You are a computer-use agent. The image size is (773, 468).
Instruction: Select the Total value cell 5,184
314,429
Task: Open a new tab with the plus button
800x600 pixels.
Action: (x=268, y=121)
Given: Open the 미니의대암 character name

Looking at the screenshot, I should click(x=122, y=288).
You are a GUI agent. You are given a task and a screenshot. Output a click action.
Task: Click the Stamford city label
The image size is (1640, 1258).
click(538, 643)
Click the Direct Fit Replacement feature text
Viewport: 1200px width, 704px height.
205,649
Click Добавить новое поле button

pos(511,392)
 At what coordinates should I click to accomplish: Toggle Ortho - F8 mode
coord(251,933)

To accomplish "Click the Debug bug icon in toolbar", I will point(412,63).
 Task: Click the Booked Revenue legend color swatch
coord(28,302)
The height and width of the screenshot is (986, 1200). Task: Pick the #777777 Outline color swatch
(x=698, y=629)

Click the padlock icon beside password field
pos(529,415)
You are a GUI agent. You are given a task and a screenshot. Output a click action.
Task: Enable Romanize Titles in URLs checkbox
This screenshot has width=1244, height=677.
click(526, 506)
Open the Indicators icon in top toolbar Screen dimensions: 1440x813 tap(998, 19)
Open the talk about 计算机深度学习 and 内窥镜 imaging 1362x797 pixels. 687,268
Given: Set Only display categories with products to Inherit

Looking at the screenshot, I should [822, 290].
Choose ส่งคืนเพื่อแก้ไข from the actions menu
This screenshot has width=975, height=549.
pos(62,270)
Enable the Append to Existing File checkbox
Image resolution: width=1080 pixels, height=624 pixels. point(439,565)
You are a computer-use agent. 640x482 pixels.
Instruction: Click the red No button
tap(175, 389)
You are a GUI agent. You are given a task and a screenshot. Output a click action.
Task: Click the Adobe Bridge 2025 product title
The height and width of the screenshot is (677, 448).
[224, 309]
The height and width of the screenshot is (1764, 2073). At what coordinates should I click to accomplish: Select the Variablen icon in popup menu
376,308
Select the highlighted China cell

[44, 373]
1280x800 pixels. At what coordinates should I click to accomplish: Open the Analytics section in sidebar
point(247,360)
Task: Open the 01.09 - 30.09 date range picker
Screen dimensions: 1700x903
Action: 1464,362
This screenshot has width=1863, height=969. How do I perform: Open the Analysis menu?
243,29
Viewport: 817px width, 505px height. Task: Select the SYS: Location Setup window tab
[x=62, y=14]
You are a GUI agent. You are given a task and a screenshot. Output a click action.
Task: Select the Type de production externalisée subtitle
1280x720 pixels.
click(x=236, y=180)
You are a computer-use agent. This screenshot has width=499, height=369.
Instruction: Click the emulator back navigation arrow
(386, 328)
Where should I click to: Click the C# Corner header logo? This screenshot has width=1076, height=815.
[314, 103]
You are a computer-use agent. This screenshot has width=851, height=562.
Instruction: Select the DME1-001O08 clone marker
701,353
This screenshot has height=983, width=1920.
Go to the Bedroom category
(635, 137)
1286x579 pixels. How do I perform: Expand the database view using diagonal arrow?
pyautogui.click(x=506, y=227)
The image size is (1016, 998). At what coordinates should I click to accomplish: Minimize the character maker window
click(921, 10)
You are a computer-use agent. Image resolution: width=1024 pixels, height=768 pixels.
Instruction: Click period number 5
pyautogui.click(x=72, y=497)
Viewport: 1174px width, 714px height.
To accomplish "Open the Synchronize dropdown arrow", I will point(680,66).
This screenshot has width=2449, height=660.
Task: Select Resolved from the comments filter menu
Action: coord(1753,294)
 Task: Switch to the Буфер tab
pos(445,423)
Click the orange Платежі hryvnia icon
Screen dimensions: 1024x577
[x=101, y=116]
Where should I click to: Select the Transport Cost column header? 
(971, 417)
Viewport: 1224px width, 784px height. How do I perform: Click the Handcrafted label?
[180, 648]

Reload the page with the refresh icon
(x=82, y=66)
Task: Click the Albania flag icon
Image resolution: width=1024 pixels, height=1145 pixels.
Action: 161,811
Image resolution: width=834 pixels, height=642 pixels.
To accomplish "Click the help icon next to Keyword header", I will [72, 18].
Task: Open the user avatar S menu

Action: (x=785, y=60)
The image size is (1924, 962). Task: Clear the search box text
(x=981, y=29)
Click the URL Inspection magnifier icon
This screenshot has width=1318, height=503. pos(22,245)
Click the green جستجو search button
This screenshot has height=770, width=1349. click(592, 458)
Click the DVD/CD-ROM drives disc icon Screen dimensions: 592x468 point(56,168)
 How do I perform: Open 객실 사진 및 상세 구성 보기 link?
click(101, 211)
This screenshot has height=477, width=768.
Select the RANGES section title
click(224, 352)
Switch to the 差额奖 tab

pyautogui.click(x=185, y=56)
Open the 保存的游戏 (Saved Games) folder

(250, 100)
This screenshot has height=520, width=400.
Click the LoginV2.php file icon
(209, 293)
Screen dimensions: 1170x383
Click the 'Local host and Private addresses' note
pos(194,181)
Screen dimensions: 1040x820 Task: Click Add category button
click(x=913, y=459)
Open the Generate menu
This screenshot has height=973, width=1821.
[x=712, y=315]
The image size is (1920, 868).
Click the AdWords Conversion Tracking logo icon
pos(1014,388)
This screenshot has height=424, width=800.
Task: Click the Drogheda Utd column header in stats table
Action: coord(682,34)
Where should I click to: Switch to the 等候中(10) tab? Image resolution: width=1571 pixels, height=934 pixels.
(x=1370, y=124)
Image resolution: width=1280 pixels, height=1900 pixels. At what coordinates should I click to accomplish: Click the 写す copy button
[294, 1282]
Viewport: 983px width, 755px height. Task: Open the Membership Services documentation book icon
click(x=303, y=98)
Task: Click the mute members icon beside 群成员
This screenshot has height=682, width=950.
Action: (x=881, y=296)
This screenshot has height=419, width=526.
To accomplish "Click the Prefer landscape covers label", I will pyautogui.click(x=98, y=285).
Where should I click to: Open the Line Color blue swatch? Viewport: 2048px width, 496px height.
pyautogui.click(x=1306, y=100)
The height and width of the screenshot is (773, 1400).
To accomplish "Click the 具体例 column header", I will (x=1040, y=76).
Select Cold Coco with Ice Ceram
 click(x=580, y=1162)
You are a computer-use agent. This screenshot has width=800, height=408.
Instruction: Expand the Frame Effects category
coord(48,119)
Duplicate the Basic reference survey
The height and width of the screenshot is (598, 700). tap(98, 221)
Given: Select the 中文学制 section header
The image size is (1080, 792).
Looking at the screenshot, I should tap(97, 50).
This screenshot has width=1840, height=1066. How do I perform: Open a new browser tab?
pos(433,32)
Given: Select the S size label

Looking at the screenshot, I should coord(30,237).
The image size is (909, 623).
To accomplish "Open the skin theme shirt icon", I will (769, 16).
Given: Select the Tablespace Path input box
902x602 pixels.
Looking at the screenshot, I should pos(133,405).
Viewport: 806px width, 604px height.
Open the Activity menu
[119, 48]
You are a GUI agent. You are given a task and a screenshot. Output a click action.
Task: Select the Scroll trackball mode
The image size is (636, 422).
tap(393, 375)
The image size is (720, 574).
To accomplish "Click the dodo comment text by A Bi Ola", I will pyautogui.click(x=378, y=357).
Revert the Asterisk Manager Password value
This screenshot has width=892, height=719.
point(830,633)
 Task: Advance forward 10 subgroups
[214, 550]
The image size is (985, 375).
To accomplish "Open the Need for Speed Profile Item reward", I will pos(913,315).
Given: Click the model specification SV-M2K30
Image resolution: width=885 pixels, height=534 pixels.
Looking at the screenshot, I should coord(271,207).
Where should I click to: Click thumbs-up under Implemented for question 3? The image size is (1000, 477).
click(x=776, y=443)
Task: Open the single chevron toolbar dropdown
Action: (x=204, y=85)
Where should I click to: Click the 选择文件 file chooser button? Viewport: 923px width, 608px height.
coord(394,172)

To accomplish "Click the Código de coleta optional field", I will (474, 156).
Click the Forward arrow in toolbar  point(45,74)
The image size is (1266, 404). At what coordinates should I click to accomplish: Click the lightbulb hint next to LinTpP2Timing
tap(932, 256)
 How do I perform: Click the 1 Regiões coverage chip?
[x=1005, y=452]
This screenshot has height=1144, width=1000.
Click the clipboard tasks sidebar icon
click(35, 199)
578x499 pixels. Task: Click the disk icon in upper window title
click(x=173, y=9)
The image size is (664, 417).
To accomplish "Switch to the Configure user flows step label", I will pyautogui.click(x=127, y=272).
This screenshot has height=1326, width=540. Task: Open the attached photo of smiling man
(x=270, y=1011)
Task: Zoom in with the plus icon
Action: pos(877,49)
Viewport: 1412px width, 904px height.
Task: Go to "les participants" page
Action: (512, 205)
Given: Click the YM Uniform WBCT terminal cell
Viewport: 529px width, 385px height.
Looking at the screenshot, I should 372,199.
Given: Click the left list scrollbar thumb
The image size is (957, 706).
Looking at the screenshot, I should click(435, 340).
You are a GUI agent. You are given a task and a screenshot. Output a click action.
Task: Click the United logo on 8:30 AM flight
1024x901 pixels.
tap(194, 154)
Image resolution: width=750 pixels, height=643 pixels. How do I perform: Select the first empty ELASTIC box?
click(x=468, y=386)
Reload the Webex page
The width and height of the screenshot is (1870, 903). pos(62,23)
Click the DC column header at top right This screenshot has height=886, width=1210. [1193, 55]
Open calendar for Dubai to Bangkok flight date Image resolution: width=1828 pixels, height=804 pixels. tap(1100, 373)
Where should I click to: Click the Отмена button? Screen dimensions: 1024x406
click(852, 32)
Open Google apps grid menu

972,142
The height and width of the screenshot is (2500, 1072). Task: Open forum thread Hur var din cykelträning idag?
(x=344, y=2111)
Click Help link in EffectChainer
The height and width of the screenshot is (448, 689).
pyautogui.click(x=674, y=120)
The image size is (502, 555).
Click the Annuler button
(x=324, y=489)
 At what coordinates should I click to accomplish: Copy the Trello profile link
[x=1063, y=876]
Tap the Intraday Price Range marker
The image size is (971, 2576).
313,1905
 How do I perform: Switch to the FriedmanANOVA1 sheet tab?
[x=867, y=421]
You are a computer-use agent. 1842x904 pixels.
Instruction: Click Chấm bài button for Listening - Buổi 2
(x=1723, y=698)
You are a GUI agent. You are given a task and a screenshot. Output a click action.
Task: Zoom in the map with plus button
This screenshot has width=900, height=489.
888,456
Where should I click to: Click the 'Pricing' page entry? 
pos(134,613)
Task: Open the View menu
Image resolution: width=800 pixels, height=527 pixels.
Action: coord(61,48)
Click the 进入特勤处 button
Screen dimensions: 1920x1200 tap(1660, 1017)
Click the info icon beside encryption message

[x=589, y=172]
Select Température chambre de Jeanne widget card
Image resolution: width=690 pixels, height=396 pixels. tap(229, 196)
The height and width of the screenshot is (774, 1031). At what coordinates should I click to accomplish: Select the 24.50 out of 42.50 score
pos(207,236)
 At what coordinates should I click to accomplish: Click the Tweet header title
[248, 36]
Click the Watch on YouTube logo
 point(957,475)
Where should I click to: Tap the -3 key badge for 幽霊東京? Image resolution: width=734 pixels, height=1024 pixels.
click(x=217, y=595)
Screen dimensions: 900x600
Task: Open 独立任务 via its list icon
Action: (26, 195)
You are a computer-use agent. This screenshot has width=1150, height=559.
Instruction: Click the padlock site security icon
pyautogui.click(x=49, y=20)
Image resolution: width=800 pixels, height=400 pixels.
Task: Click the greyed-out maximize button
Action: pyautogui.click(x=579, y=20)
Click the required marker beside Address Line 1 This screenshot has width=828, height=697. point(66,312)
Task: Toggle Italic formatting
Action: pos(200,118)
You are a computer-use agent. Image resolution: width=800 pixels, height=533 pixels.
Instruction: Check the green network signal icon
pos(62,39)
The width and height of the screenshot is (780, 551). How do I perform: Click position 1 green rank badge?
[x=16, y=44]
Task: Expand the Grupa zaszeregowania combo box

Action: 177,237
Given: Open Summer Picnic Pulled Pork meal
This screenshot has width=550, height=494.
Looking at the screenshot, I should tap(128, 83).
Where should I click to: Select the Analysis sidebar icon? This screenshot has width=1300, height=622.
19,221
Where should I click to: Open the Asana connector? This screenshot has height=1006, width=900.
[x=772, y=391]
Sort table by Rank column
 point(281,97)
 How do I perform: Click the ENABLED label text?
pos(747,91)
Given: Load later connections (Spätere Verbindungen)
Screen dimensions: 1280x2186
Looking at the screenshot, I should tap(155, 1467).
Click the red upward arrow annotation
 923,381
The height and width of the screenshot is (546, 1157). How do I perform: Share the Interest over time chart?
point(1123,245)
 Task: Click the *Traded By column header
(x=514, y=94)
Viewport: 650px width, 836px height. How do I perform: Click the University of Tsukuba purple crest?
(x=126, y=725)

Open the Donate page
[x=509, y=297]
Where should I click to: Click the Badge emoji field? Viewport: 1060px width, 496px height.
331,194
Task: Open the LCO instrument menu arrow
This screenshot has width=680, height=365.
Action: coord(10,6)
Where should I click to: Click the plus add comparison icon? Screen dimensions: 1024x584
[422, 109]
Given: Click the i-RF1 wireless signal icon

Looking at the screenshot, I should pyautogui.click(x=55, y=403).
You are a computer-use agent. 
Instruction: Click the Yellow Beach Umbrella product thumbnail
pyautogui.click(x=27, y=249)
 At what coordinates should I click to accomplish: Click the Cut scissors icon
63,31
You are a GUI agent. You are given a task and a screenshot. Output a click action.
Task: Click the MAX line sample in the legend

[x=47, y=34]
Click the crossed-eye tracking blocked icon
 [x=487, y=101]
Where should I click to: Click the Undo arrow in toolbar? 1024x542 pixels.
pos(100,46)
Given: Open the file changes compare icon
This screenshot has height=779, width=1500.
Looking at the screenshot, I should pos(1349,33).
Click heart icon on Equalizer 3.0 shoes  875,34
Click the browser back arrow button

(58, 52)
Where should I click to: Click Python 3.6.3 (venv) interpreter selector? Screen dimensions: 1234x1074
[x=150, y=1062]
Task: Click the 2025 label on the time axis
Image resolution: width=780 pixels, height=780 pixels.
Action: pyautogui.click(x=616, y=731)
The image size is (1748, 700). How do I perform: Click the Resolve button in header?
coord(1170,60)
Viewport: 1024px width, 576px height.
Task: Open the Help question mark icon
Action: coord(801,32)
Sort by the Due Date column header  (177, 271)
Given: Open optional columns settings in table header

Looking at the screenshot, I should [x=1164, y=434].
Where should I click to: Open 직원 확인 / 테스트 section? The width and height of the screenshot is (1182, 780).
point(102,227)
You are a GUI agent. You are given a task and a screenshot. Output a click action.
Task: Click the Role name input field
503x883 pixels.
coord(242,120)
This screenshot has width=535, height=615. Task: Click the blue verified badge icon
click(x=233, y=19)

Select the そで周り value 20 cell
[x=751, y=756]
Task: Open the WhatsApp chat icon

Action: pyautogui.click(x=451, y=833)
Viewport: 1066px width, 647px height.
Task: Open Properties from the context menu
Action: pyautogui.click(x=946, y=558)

+ + + +

Through the line that holds "Open the Indicators", repeat the material above exactly, starting at its first line.

You are a computer-use agent. The image size is (773, 468).
Instruction: Select the Total value cell 5,184
314,429
Task: Open a new tab with the plus button
800x600 pixels.
Action: (x=268, y=121)
Given: Open the 미니의대암 character name

Looking at the screenshot, I should click(x=122, y=288).
You are a GUI agent. You are given a task and a screenshot. Output a click action.
Task: Click the Stamford city label
The image size is (1640, 1258).
click(538, 643)
Click the Direct Fit Replacement feature text
Viewport: 1200px width, 704px height.
205,649
Click Добавить новое поле button

pos(511,392)
 At what coordinates should I click to accomplish: Toggle Ortho - F8 mode
coord(251,933)

To accomplish "Click the Debug bug icon in toolbar", I will point(412,63).
 Task: Click the Booked Revenue legend color swatch
coord(28,302)
The height and width of the screenshot is (986, 1200). Task: Pick the #777777 Outline color swatch
(x=698, y=629)

Click the padlock icon beside password field
pos(529,415)
You are a GUI agent. You are given a task and a screenshot. Output a click action.
Task: Enable Romanize Titles in URLs checkbox
This screenshot has width=1244, height=677.
click(526, 506)
Open the Indicators icon in top toolbar Screen dimensions: 1440x813 tap(998, 19)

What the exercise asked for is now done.